Ecco i 10 validi motivi per dire basta alle bibite gassate o quantomeno per ridurne il consumo:

1. Fanno ingrassare velocemente

Fonte: pixabay.com/it

 

Le bibite gassate sono ricche di zuccheri o dolcificanti che si vanno ad accumulare all’apporto calorico giornaliero e senza che ci si renda conto, il peso aumenta. Secondo quanto riportato dal blog Fooducate, berne una lattina al giorno può provocare un aumento di peso considerevole, rispetto a quanto avverrebbe preferendo l’acqua, il che può portare conseguenze sulla salute.

2. Ingannano il corpo

Le bibite denominate “diet” non contengono calorie, ma hanno un sapore che inganna il cervello e fanno si che il corpo rilasci insulina per assorbire gli zuccheri che il corpo, però, non riceverà mai, incrementando così le cellule adipose.

3. Dolcificanti artificiali

Fonte: pixabay.com/it

 

I dolcificanti usati per rendere appetibili e piacevoli queste bibite sono risultati cancerogeni in diversi studi. Lo stesso zucchero raffinato dovrebbe essere considerato come una vera e propria sostanza nociva per l’organismo.

4. Aumentano il rischio diabete

Gli studi effettuati dal Center For Science in the Public Interest hanno dimostrato un legame tra consumo di bibite e diabete di tipo 2. L’elevata quantità di zucchero nelle bevande analcoliche aumenta quindi le probabilità di diabete.

5. Rovinano i denti

Fonte: pixabay.com/it

 

Ancora peggio di bere la bibita è sorseggiarla. Lo zucchero si deposita sui denti insieme all’acido fosforico, all’acido malico e/o l’acido citrico. Questi composti danneggiano lo smalto dei denti favorendo la comparsa delle carie.

6. Risparmio economico

Le bibite gassate costano molto rispetto all’acqua. Smettere di acquistarle rappresenterebbe un vero e proprio guadagno sia per il portafogli che per la salute.

7. Coloranti artificiali

Fonte: pixabay.com/it

 

Alcune bibite gassate contengono coloranti come la tartrazina, che si sospettano provocare iperattività nei bambini.
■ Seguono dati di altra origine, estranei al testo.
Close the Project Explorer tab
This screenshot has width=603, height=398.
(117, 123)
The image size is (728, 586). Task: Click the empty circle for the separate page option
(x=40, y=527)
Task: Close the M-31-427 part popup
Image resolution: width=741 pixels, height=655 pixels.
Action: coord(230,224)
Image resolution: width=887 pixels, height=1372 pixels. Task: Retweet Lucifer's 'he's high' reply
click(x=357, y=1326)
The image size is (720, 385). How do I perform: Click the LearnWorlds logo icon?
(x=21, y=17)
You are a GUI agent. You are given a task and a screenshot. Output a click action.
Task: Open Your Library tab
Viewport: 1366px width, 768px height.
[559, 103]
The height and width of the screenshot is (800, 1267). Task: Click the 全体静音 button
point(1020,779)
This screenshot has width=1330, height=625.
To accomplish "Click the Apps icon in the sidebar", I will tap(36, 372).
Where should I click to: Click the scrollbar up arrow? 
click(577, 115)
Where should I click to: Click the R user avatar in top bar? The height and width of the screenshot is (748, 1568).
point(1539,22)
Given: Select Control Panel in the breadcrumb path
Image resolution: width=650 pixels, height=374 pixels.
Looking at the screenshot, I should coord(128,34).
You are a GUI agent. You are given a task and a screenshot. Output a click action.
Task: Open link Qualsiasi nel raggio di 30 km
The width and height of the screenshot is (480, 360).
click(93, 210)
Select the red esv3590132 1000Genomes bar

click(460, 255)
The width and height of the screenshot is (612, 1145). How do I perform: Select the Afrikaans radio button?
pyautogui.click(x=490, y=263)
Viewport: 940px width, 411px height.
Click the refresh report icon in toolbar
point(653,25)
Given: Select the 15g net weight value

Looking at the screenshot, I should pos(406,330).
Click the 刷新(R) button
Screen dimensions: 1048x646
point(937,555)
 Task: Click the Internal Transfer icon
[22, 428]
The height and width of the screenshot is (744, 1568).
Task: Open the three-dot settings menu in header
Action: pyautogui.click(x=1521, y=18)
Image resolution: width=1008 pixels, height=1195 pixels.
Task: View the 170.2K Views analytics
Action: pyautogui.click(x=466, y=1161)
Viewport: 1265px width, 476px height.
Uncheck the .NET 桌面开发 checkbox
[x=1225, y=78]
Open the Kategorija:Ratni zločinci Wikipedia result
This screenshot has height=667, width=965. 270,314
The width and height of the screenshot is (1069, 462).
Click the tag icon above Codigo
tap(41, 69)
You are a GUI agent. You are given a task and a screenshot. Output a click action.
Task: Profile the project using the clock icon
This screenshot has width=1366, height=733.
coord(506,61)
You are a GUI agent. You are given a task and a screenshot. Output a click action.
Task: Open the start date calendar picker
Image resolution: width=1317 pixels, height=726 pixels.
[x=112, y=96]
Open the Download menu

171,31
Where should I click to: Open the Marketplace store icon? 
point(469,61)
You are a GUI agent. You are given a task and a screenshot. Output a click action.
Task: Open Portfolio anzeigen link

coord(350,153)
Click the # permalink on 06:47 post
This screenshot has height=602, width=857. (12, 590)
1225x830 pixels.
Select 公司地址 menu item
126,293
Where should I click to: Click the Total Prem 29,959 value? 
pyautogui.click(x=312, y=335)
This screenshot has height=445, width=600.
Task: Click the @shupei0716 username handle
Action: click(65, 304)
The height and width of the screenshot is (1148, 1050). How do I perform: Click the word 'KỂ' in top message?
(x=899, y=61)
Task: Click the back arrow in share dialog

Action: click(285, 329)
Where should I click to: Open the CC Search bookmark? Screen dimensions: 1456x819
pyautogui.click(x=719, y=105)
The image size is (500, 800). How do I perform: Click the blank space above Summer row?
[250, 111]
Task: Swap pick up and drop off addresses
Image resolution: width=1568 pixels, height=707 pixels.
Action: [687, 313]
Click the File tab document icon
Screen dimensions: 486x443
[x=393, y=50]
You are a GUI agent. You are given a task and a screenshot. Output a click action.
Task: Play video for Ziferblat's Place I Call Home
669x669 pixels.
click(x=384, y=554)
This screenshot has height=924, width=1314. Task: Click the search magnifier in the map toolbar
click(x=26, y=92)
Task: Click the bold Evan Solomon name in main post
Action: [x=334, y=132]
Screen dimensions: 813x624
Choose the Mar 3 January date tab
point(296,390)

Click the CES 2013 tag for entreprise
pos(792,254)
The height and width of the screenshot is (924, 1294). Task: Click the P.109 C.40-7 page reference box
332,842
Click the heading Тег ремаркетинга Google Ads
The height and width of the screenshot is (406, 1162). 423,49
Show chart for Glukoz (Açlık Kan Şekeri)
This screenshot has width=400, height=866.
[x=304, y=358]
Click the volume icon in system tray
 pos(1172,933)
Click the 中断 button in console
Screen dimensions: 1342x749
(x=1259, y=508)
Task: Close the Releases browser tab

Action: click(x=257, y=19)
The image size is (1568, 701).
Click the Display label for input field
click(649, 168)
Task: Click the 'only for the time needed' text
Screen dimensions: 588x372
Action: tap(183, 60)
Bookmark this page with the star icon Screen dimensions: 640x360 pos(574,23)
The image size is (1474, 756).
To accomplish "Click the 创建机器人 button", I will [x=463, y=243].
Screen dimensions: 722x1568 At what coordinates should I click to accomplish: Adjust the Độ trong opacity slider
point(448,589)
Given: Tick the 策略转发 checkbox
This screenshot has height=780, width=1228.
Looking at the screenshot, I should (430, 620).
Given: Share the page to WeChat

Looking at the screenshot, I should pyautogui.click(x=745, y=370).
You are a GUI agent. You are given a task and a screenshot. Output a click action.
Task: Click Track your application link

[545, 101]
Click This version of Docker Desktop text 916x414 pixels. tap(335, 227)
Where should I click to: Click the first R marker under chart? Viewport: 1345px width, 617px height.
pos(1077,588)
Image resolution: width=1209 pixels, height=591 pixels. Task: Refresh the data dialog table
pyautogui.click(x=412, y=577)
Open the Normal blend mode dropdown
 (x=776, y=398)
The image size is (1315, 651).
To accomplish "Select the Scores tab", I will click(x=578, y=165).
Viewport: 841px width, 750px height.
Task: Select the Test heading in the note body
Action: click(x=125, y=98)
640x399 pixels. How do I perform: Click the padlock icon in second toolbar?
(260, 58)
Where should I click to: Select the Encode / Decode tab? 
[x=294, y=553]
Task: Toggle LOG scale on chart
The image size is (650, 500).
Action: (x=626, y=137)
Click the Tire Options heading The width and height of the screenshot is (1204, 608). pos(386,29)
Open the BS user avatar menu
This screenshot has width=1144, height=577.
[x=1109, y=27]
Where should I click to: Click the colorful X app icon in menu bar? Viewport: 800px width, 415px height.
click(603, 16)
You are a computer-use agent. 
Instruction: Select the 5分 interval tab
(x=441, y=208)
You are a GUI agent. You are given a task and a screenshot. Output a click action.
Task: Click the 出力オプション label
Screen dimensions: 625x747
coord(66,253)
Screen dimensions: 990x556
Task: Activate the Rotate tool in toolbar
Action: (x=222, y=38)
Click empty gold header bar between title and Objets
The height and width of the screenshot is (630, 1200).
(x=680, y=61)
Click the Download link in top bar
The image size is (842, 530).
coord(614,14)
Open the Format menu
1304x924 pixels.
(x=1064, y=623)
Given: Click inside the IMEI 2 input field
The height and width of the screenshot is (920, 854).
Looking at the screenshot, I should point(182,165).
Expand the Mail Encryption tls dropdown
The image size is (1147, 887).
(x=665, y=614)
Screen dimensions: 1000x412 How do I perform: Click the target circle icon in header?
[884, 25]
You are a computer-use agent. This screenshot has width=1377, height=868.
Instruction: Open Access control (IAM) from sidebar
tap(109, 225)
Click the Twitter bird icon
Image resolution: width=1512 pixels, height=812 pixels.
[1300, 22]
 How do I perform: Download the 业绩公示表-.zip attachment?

8. Danneggiano le papille gustative

Il gusto delle bevande gassate altera le papille gustative a tal punto che quando si gusta un pranzo fatto in casa e cucinato alla perfezione, non si riesce a gustare appieno i sapori che vengono alterati dagli acidi e dallo zucchero.

Diminuendo le quantità di zucchero raffinato consumato giornalmente, e di bevande eccessivamente dolci, si ricomincerà ad apprezzare il reale sapore degli alimenti più salutari.

9. Danneggiano l’ambiente

Fonte: pixabay.com/it

 

Le lattine e le bottigliette di plastica stanno sommergendo la Terra, il riciclaggio non è ancora in grado di sopperire alla stragrande maggioranza di questi rifiuti. L’unica soluzione rimane quella di limitarne o meglio evitarne il consumo.

10. Ragioni morali

L’acqua impiegata per la produzione di bibite gassate da dove proviene? In passato, alcune delle più note multinazionali produttrici delle stesse sono state accusate di sottrarre illegalmente acqua potabile alle popolazioni povere dell’India, sfruttandone inoltre i lavoratori per la produzione, come riporta il magazine Green Me.